Authors: Ronald Kelly
“What are you doing over here?” someone asked her and Rebecca felt her fright melt away at the sound of her husband’s voice.
“I thought I heard something,” she said, catching her breath.
“So did I,” replied Jasper. “A noise and a light. But doesn’t look like nobody’s here now. Must’ve been an old hobo messing around or something.”
Rebecca crossed her slender arms against the night chill and was escorted home by her husband. When they finally settled into bed once again, Rebecca glanced at Jasper’s pocket watch lying on the bureau and saw that it was only a few minutes past the stroke of midnight.
***
During the next few weeks, Rebecca couldn’t shake the dreadful shadow of that night on the back porch of the Lee house. During her daily chores she found herself casting an uneasy glance at the dark, empty windows, as if expecting to see a wild-eyed, whiskered face leering out at her from amid the broken panes.

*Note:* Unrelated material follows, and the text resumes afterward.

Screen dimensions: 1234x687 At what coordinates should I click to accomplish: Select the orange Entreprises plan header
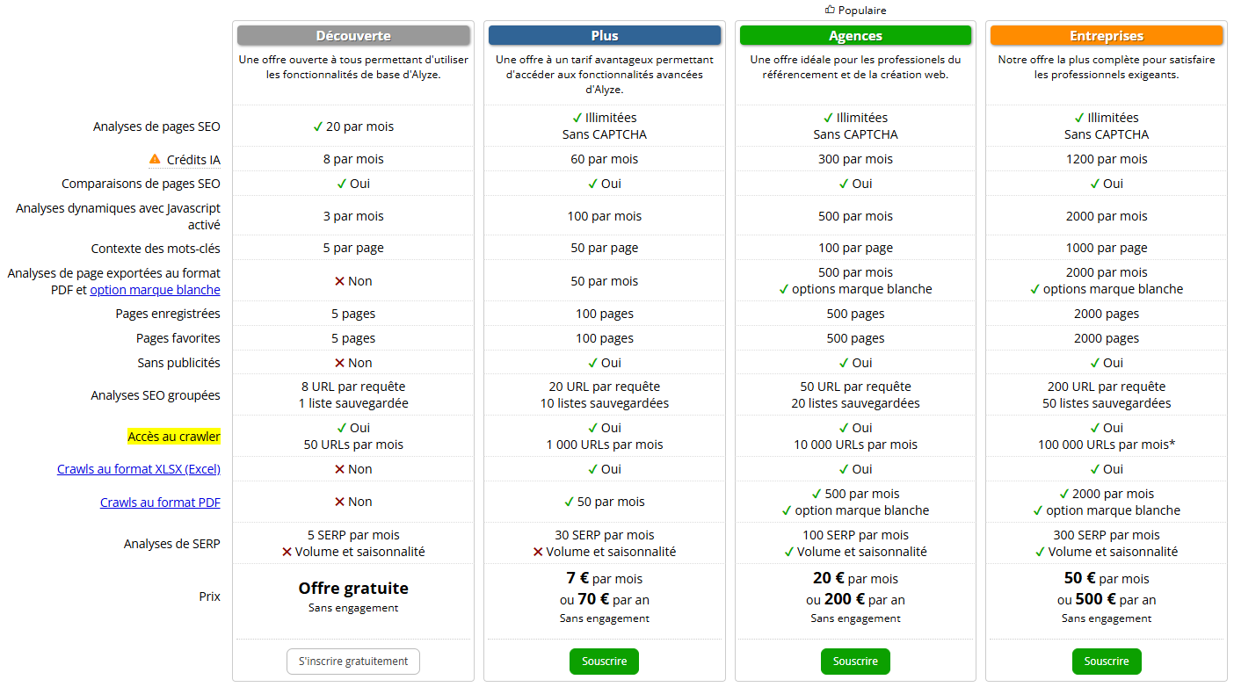point(1107,35)
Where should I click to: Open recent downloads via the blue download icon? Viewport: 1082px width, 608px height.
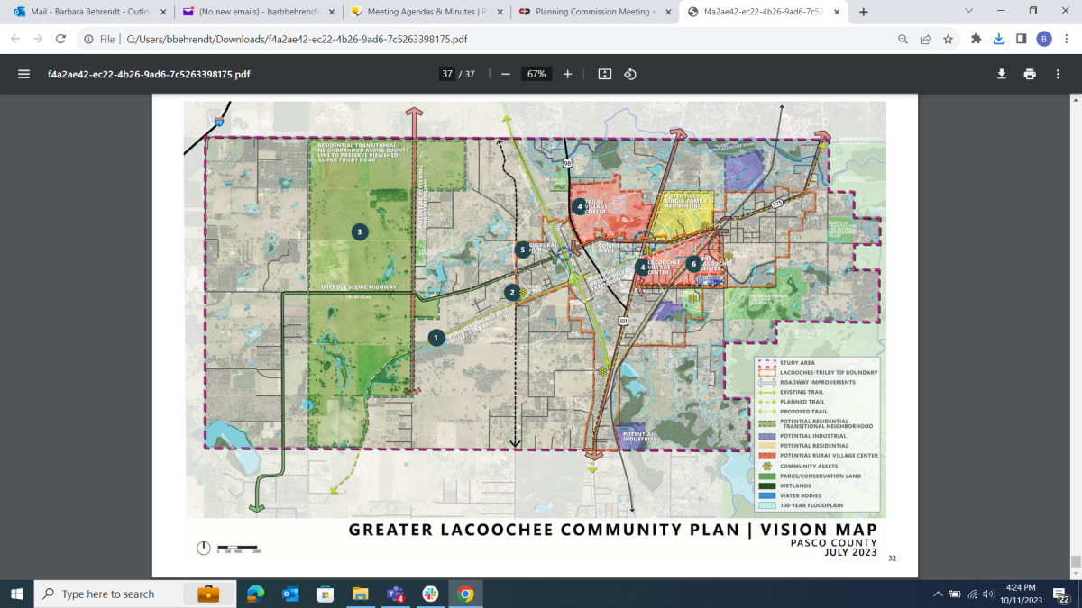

And it was even worse at night. Her dreams were filled with the threat of Green Lee. Sometimes she would find herself running across a snowy field with Mitch and Millie in tow as a dark form pursued them, fistfuls of honed steel flashing wickedly in the cold, winter moonlight. Sometimes she would dream that she heard the whimpers of children drifting through the ebony night, along with the smell of cooking meat, and she would go into the kitchen and find Green Lee standing over a vast iron pot on the wood stove. From the boiling waters he would drag the bodies of her children, holding them aloft and cackling insanely as the blistered meat slid limply from their naked bones and fell like pale suits of dead gristle into the steaming cauldron.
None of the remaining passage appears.